Fueron varias las familias o dinastías que gobernaron el imperio. Desde su creación hasta 1024 fue la dinastía otoniana o sajona la que dirigió los destinos de este imperio formado por Germania, una parte de Francia e Italia. Posteriormente fue la dinastía Salia la que incorporó importantes territorios al imperio (otra parte de Francia y Borgoña). A continuación, alcanzó el poder la dinastía Staufer con la que logró alcanzar su mayor extensión territorial, y ya en el siglo XIII gobernaba desde el sur de la frontera con Dinamarca hasta la isla de Sicilia.
Tras finalizar el poder de la dinastía Staufer se produjo un interregnum de 60 años, hasta 1312, dando lugar a una creciente autonomía de diferentes repúblicas (Venecia, Génova, Pisa y posteriormente Florencia y Milán) que provocaron su separación del resto de estados, llamados «alemanes» o «teutones».
Tras pasar el título imperial por manos de dinastías de Luxemburgo, Baviera y Bohemia, terminó en la de los Habsburgos austríacos, que gobernó el imperio desde 1415 hasta sus últimos días.
En tiempos de este Sacro Imperio, concretamente en 1291, los pobladores de los bosques de las regiones alpinas de Schwyz, Uri y Unterwalden, ubicados en el centro del imperio, firmaron una alianza en la pradera de Rütli, que se convirtió en el documento fundacional de la Confederación («carta federal»). La alianza era, en esencia, muy primitiva y buscaba fortalecer las relaciones económicas y militares entre vecinos, pero ya demostraba la voluntad de asistencia mutua de los diferentes territorios que por cuestiones geográficas no podían gozar de la máxima protección por parte del imperio. A esta primera alianza se fueron uniendo Lucerna, Zúrich y Berna y así hasta ocho cantones (en alemán Acht Orte) consolidando su posición.

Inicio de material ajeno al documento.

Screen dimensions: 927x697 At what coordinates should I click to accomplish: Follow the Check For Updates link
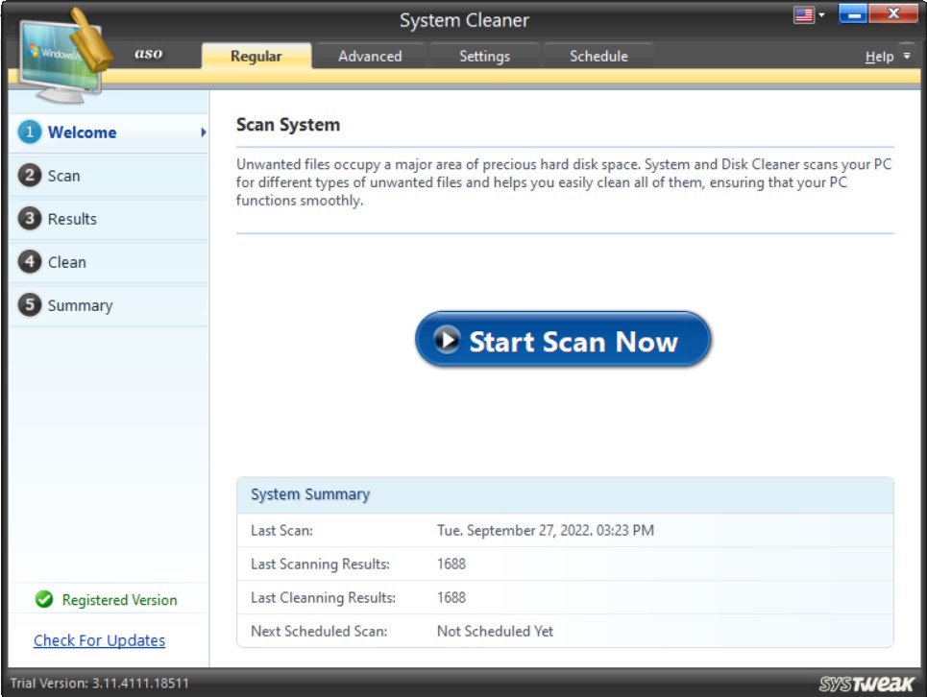click(98, 640)
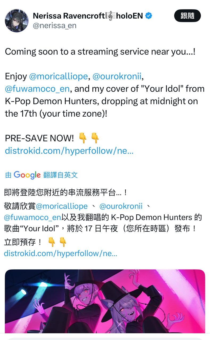
Task: Click the @nerissa_en handle
Action: pyautogui.click(x=55, y=26)
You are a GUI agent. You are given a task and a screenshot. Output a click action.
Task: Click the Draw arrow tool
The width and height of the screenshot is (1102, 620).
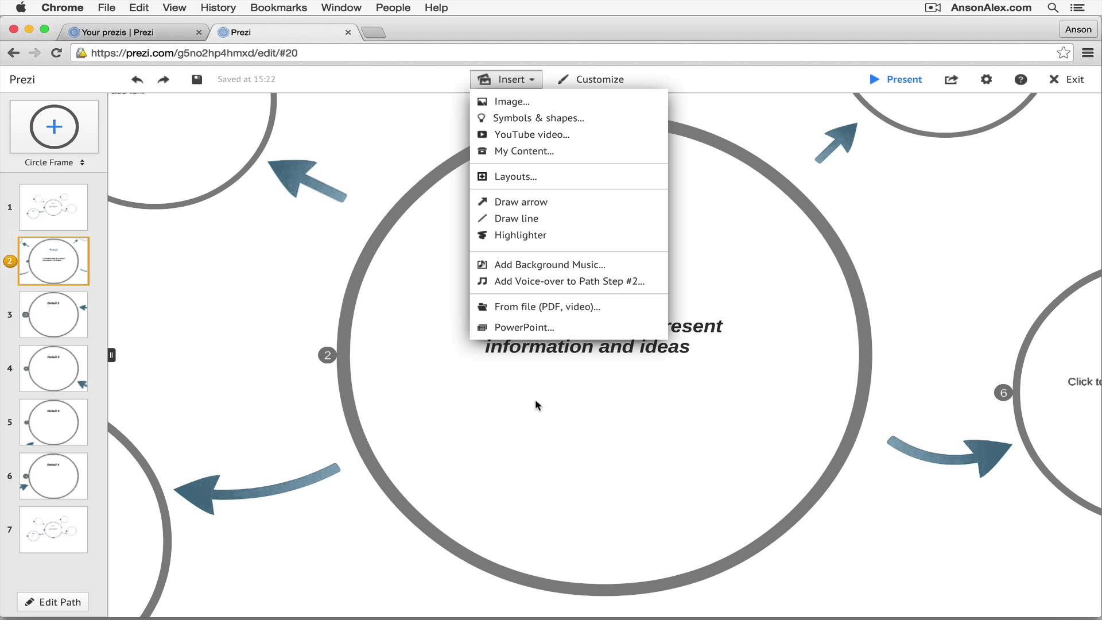pos(522,202)
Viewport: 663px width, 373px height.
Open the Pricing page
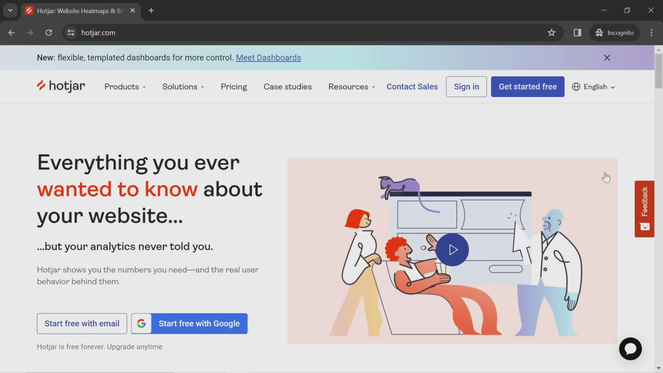pos(234,86)
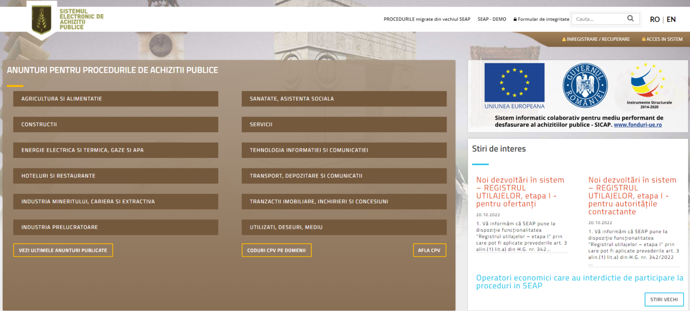The image size is (690, 311).
Task: Open CODURI CPV PE DOMENII
Action: tap(276, 250)
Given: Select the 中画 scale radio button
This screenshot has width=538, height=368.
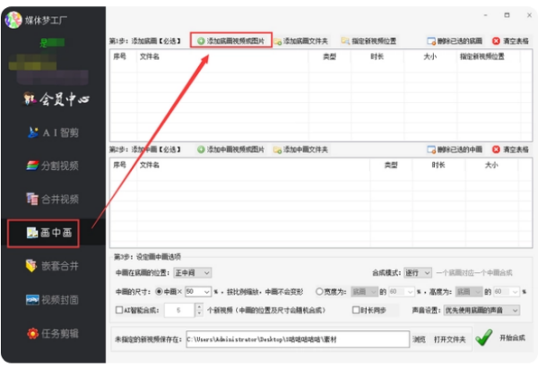Looking at the screenshot, I should point(160,292).
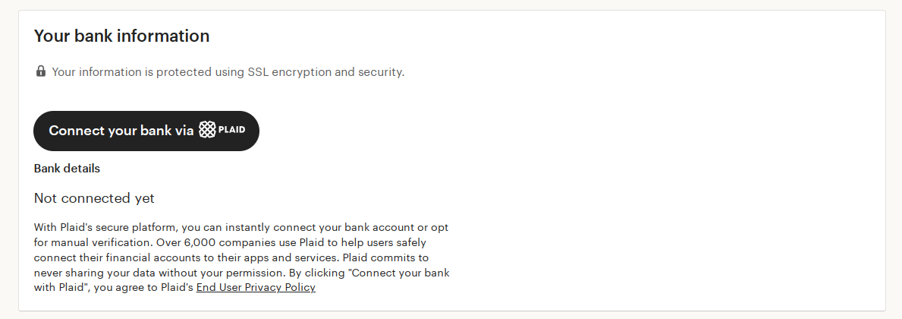Click the PLAID wordmark in the button

pyautogui.click(x=231, y=131)
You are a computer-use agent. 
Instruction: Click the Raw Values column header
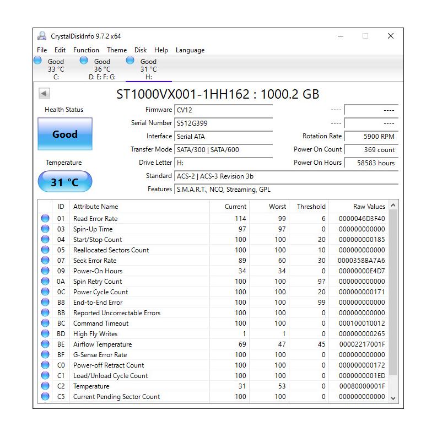pos(369,207)
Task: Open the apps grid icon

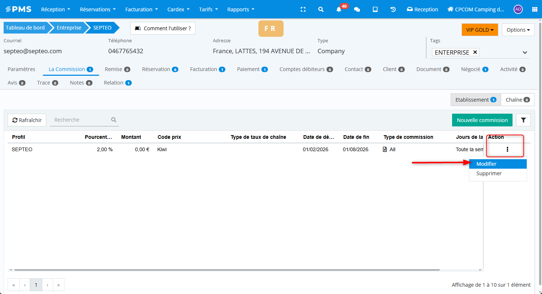Action: click(x=534, y=9)
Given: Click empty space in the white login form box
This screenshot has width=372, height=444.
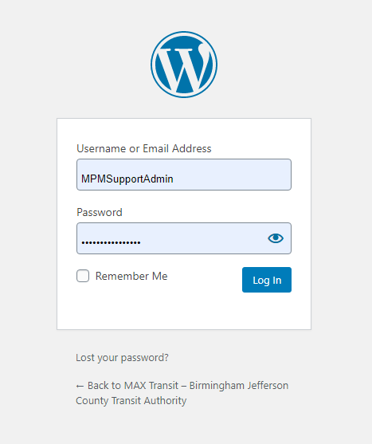Looking at the screenshot, I should 184,312.
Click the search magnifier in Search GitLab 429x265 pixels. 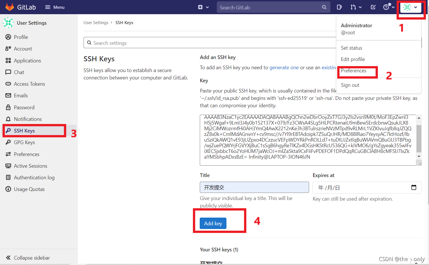(324, 7)
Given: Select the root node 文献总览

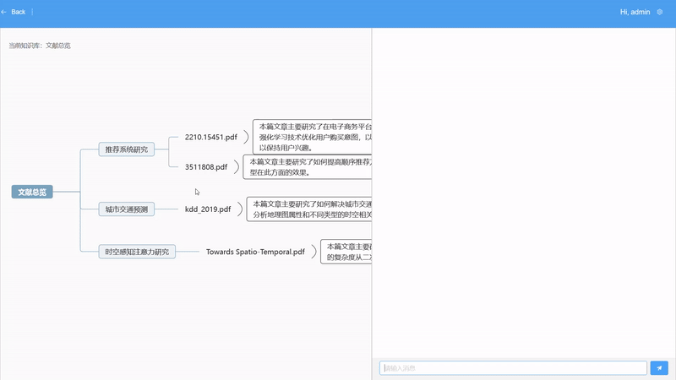Looking at the screenshot, I should pos(33,192).
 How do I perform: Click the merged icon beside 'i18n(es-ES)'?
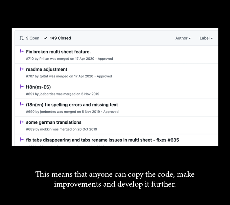click(x=22, y=87)
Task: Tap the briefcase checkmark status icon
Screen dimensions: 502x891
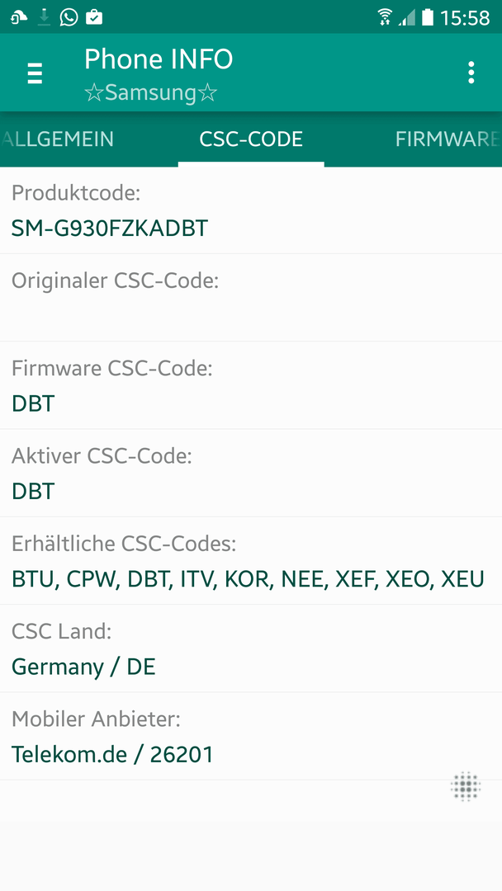Action: 94,17
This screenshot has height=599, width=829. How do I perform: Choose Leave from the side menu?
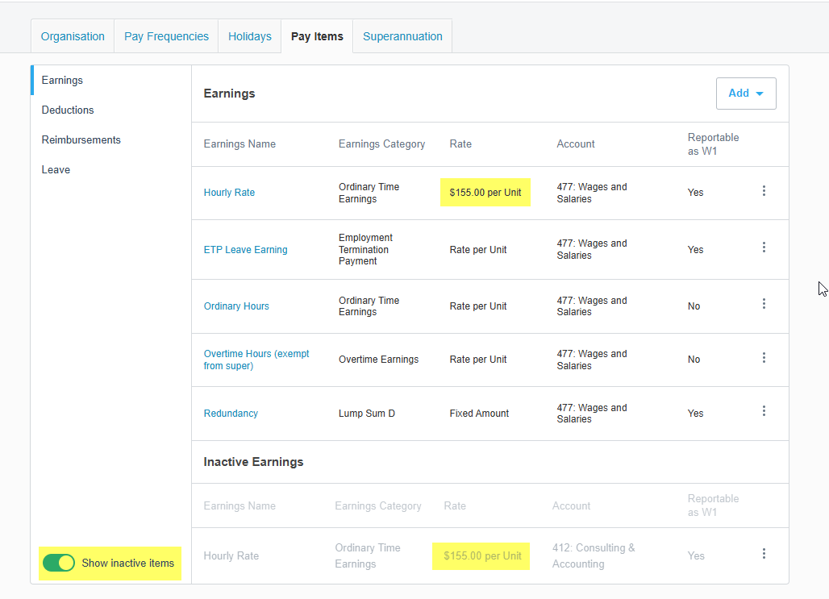[x=56, y=169]
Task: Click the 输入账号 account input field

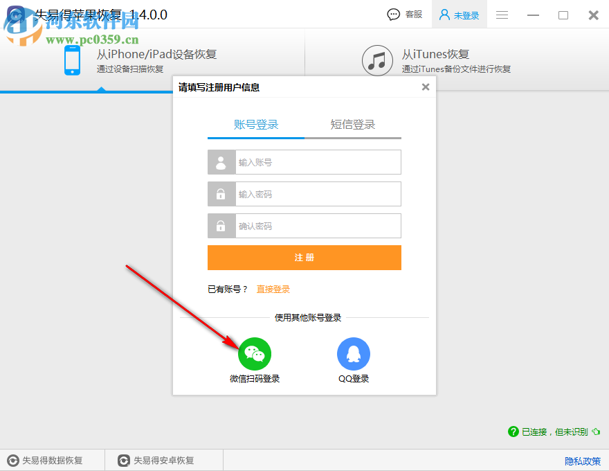Action: [x=318, y=161]
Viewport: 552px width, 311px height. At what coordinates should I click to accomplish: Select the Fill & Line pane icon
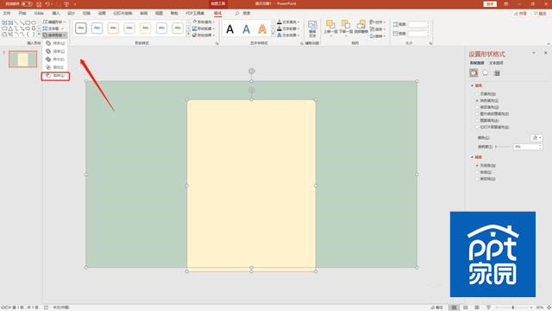click(x=474, y=73)

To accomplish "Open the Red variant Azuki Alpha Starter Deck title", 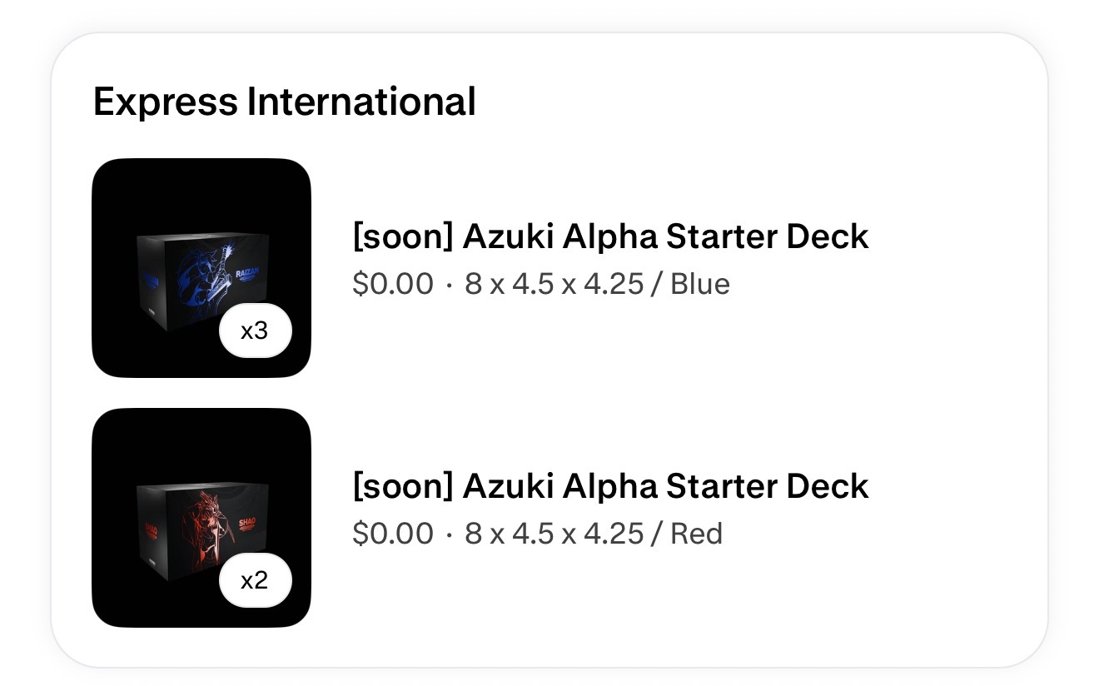I will (x=609, y=486).
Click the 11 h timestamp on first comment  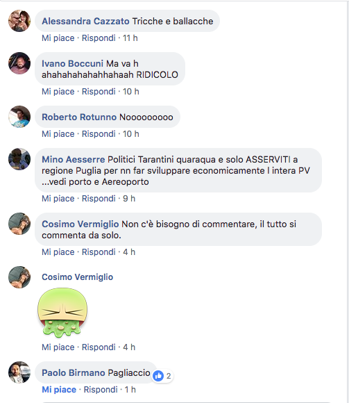coord(130,38)
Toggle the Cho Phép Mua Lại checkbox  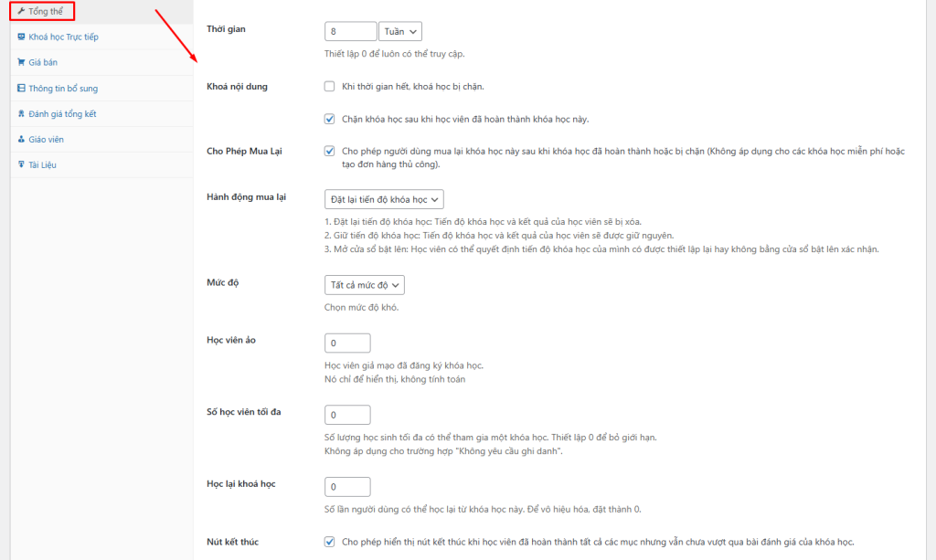330,151
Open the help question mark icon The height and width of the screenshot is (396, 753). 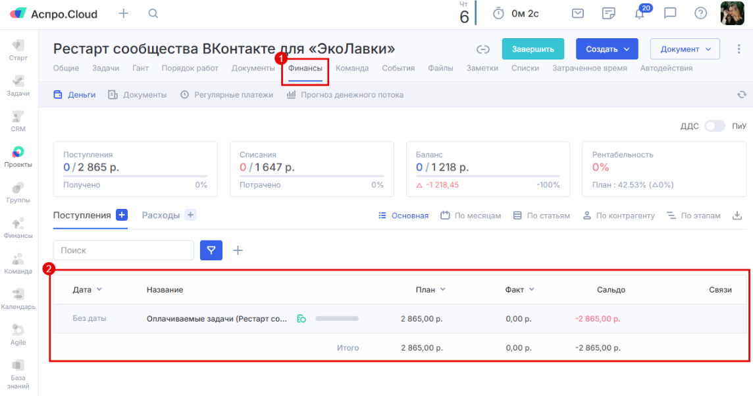point(700,13)
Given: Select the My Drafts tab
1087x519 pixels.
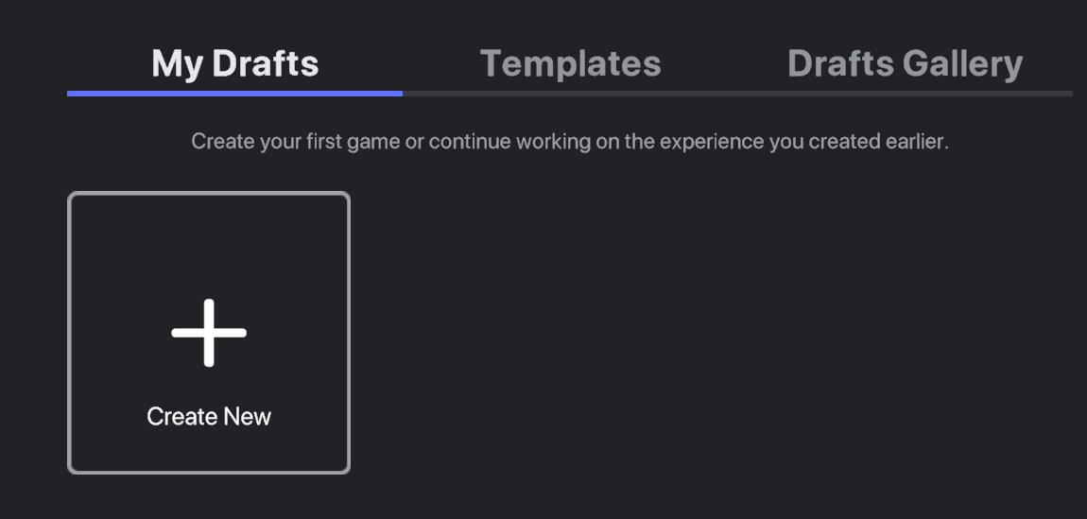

Esto fue el primer paso en la construcción de las relaciones federales entre estas regiones de Europa Central, que llegaron hasta la guerra de Suabia, conflicto que enfrentó a los territorios que se habían confederado durante estos dos siglos (XIV y XV) con el emperador Maximiliano I de Habsburgo, quien deseaba atar en corto a estas regiones. Asfixiado militarmente, Maximiliano I tuvo que terminar firmando, el 22 de septiembre de 1499, el Tratado de Basilea, con el que otorgó una cierta independencia de facto a los territorios suizos.
Estos territorios fueron adoptando el topónimo de Schwyz (hoy cantón de Schwyz), uno de los núcleos centrales de la región, para referirse al conjunto de tierras aliadas Este Tratado de Basilea también concedía la independencia a estados en el norte de Italia, con excepción de Venecia y los Estados Pontificios (ya independientes con anterioridad). Los duques de Saboya reconocían la soberanía puramente nominal del Sacro Imperio.
La independencia efectiva de Suiza no fue reconocida jurídicamente hasta siglo y medio después, en 1648, con la firma de la paz de Westfalia que puso fin a la Guerra de los Treinta Años, que, entre otras muchas consecuencias, supuso el cese del sangriento enfrentamiento entre católicos y protestantes en la Europa continental.